The Good Samaritan
I’ve got most of my football kit on. Although it’s halloween I am not taking this opportunity to celebrate it by wearing some non-horror based fancy dress – like 9% of adults in the UK – but I’m at the gym to play football.
There is one problem with completing the uniform (to go with AC Milan shirt, New Zealand short and Manchester United sock): I don’t have my trainers. This has never happened before. For clarity, I have not had my trainers about my person before but not when I had needed them about me as much as this.
This was a real bind. I’m not going to play in my work shoes, I thought. I then said it to some of the people I play football with who had joked that I could play in my shoes. I resigned myself to going to home. Then the situation got worse: one of the others offered me his trainers. What the fuck?
I can’t take your trainers, I thought. Then I said almost instantaneously.
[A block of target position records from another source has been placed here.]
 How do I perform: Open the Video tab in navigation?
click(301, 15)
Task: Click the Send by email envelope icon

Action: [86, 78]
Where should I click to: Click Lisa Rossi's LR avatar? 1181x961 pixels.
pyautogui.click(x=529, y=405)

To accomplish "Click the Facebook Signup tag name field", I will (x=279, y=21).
He insisted that I should take his trainers reasoning that he wanted me to play* and therefore he’d make the sacrifice of wearing his regular trainers if I wore the ones he’d brought for football. Now I felt awkward for a couple of reasons:
- I don’t really like the idea of wearing someone else’s footwear;
- There is no fucking way on Earth I would make that offer to someone I didn’t know that well. No fucking way. Even if I had a spare pair of trainers in my bag that I didn’t want and was going to burn after carrying them around in my bag that day, I wouldn’t let my best friend wear them just in case there might be cause for me to need them. There might not even be cause – just seeing them on someone else would make me want them despite having a better option on my feet.
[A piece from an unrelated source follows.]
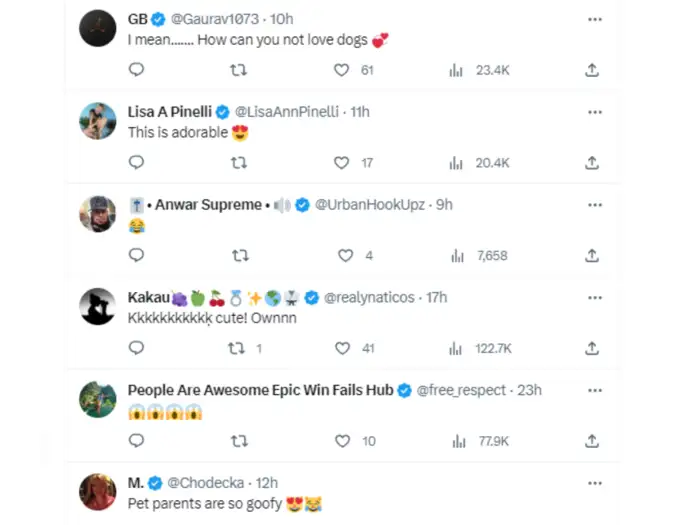Reply to GB's dog tweet
The image size is (700, 525).
[137, 70]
There’s a personality issue here, I am not someone who asks for things from people. Certainly not people I don’t know well. I don’t ever remember borrowing money, for example. Imagine the effort it takes to walk up to a reception in a sports centre in a football kit and black work shoes to ask if they have any trainers in lost property they could lend. They didn’t have any.
Of course I had to take up the offer from the fellow player. I had to put my normal socks on under my football socks because they were a size too big. The guy who’d made the offer was going to have to play in the pair of skater trainers he’d worn for work until someone turned up with a pair a size too big for him. Everyone running around in other people’s shoes…it was like some kind of football game for hobos (who all had a job and a home but two of them had on other people’s shoes, that kind of hobo).
*They wanted the number of players on each side to be even, it wasn’t some heartfelt plea to be around me for longer.